In 2002, Justice John Paul Stevens wrote in Atkins, a similar case of a ‘mentally retarded’ man sentenced to death, that national consensus finds execution of an intellectually disabled criminal a violation of the Eighth Amendment’s prohibition on ‘cruel and unusual punishment.’
The IQ of Freddie Lee Hall, the defendant in Monday’s case, was measured numerous times and scored in the sixties and low seventies. The Florida state judge used the test of his IQ that put him above 70 as evidence that he does not fall under the precedent of Atkins and sentenced him to death.

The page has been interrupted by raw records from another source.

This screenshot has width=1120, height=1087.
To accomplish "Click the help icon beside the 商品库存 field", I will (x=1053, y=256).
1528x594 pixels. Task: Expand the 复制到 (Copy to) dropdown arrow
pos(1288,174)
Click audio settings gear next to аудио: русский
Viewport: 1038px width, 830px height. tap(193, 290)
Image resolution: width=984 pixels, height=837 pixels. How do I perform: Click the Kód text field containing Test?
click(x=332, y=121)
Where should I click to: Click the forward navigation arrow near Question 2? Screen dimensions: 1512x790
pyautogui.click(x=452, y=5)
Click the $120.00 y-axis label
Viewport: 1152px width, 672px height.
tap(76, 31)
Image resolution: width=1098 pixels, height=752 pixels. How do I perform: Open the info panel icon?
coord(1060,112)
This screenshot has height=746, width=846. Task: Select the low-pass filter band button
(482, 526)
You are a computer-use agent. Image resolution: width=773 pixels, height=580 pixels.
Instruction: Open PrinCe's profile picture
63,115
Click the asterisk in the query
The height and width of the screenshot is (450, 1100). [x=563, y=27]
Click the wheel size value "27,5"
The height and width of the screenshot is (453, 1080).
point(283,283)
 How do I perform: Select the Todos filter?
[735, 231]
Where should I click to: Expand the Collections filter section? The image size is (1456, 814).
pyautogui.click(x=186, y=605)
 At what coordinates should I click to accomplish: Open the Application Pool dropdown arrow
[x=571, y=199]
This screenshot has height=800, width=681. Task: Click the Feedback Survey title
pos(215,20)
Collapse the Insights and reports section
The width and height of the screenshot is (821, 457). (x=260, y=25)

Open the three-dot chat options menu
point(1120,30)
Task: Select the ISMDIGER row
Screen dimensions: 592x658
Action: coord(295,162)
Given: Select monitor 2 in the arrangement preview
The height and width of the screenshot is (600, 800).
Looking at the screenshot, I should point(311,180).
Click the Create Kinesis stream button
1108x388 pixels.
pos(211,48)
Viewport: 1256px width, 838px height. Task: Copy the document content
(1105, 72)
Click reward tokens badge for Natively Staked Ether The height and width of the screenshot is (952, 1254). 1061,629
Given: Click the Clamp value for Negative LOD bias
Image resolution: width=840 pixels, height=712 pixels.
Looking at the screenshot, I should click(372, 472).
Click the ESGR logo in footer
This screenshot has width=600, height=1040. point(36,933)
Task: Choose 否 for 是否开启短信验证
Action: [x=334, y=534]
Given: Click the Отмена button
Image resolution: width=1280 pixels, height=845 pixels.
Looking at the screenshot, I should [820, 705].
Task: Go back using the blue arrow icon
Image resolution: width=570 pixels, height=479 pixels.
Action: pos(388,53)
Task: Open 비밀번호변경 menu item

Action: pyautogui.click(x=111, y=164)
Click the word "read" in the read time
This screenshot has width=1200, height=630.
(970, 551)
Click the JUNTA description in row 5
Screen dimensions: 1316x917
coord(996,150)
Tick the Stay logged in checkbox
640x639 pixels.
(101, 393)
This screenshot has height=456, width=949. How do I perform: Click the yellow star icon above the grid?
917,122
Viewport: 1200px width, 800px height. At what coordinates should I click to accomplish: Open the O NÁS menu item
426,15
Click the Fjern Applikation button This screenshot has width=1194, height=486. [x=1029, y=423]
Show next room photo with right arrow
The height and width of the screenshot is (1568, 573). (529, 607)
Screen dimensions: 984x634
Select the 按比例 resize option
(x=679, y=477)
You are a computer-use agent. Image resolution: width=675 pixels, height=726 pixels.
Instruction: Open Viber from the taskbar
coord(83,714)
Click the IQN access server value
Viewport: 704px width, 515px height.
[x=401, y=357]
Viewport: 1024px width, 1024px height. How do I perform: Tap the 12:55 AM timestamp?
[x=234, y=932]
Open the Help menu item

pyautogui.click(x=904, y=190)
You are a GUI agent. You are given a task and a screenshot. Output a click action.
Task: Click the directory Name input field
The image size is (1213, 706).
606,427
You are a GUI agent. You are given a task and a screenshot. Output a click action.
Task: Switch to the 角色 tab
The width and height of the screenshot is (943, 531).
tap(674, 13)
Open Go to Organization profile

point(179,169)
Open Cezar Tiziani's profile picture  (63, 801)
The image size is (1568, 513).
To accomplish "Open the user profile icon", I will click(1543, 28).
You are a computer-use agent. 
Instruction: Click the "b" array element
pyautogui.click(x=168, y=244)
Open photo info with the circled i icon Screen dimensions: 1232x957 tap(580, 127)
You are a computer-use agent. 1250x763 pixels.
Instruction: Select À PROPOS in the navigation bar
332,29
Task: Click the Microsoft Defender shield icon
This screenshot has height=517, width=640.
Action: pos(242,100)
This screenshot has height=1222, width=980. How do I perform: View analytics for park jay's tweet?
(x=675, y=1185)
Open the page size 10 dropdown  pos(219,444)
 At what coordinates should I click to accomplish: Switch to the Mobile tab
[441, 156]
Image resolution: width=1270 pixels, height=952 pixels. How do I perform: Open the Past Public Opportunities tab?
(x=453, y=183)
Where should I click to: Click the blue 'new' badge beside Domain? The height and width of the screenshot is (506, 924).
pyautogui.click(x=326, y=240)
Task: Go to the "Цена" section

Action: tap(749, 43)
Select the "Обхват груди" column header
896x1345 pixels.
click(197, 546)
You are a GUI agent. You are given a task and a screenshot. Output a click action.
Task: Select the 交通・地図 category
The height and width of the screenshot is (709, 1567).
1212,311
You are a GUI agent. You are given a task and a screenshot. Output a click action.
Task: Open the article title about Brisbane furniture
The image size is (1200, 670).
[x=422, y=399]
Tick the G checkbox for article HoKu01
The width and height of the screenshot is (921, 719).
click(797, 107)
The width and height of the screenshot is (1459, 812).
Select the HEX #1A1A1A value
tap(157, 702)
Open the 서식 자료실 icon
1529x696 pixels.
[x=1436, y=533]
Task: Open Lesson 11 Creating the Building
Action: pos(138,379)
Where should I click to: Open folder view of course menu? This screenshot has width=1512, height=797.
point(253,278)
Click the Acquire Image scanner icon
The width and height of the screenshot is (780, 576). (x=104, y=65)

This case is not the first time the Supreme Court will grapple with statistics. In Casey v. Planned Parenthood, Justice Scalia used statistically non-significant data to uphold arbitrary limits on abortion that have no founding in science (but tremendous founding in Justice Scalia’s Roman Catholic ideology).
The problem in Hall is the following:
IQ is a distribution over a Gaussian bell curve with a center value of 100 which equals average. That means the standard deviation is 15. The way you calculate the margin of error is by taking the square root of the standard deviation, which is 3.87. This number means as much as 34% of the population has an IQ within a range of 7.74 (3.87 x 2) points of what was measured. For example, if Hall scores an IQ of 73, there is a 34% chance his actual IQ would is still be below the threshold for capital punishment. Hall had numerous IQ measures that came up below 70 further suggesting his actual IQ is on the lower end of the range.
Will the Court consider this in Monday’s oral argument?